Element lookup records:
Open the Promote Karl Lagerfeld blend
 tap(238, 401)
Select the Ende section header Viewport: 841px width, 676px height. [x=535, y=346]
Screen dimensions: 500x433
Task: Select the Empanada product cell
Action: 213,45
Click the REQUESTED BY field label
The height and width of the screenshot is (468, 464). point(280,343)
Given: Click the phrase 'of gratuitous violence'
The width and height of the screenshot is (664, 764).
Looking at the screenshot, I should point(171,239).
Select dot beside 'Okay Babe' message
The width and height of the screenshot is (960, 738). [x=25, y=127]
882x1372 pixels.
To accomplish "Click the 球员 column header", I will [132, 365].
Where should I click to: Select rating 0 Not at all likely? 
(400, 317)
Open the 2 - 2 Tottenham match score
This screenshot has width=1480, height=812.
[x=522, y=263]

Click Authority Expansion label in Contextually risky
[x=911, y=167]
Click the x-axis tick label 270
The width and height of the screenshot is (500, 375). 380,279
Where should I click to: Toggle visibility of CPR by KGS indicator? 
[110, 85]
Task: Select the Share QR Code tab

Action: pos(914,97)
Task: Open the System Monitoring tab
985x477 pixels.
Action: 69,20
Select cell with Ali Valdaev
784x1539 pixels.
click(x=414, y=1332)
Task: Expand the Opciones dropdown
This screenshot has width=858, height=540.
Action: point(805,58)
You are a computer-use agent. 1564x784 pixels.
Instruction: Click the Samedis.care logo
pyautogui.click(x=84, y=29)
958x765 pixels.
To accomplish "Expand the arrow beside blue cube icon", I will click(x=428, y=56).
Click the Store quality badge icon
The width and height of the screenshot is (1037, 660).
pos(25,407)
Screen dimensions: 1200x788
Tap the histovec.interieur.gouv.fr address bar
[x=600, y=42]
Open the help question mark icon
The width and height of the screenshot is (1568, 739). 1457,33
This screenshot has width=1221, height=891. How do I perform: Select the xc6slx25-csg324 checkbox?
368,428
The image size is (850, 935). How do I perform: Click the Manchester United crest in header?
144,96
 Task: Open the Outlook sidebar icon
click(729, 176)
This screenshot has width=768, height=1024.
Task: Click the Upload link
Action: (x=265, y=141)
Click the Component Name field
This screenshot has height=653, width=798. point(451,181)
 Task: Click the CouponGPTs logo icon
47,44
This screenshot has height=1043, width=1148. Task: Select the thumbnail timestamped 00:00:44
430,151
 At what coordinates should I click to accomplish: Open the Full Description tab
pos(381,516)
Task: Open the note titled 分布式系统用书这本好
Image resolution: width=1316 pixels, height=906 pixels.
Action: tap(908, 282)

• YOUR TASK: Rewrite the material with each "Where should I click to" changed to "Which point should I click to" and nothing else altered.

• OUTPUT OF THE TASK:
Open the Promote Karl Lagerfeld blend
 tap(238, 401)
Select the Ende section header Viewport: 841px width, 676px height. [x=535, y=346]
Screen dimensions: 500x433
Task: Select the Empanada product cell
Action: 213,45
Click the REQUESTED BY field label
The height and width of the screenshot is (468, 464). point(280,343)
Given: Click the phrase 'of gratuitous violence'
The width and height of the screenshot is (664, 764).
Looking at the screenshot, I should point(171,239).
Select dot beside 'Okay Babe' message
The width and height of the screenshot is (960, 738). [x=25, y=127]
882x1372 pixels.
To accomplish "Click the 球员 column header", I will [132, 365].
Which point should I click to: Select rating 0 Not at all likely? 
(400, 317)
Open the 2 - 2 Tottenham match score
This screenshot has width=1480, height=812.
[x=522, y=263]

Click Authority Expansion label in Contextually risky
[x=911, y=167]
Click the x-axis tick label 270
The width and height of the screenshot is (500, 375). 380,279
Which point should I click to: Toggle visibility of CPR by KGS indicator? 
[110, 85]
Task: Select the Share QR Code tab

Action: pos(914,97)
Task: Open the System Monitoring tab
985x477 pixels.
Action: 69,20
Select cell with Ali Valdaev
784x1539 pixels.
click(x=414, y=1332)
Task: Expand the Opciones dropdown
This screenshot has width=858, height=540.
Action: point(805,58)
You are a computer-use agent. 1564x784 pixels.
Instruction: Click the Samedis.care logo
pyautogui.click(x=84, y=29)
958x765 pixels.
To accomplish "Expand the arrow beside blue cube icon", I will click(x=428, y=56).
Click the Store quality badge icon
The width and height of the screenshot is (1037, 660).
pos(25,407)
Screen dimensions: 1200x788
Tap the histovec.interieur.gouv.fr address bar
[x=600, y=42]
Open the help question mark icon
The width and height of the screenshot is (1568, 739). 1457,33
This screenshot has width=1221, height=891. How do I perform: Select the xc6slx25-csg324 checkbox?
368,428
The image size is (850, 935). How do I perform: Click the Manchester United crest in header?
144,96
 Task: Open the Outlook sidebar icon
click(729, 176)
This screenshot has width=768, height=1024.
Task: Click the Upload link
Action: (x=265, y=141)
Click the Component Name field
This screenshot has height=653, width=798. point(451,181)
 Task: Click the CouponGPTs logo icon
47,44
This screenshot has height=1043, width=1148. Task: Select the thumbnail timestamped 00:00:44
430,151
 At what coordinates should I click to accomplish: Open the Full Description tab
pos(381,516)
Task: Open the note titled 分布式系统用书这本好
Image resolution: width=1316 pixels, height=906 pixels.
Action: tap(908, 282)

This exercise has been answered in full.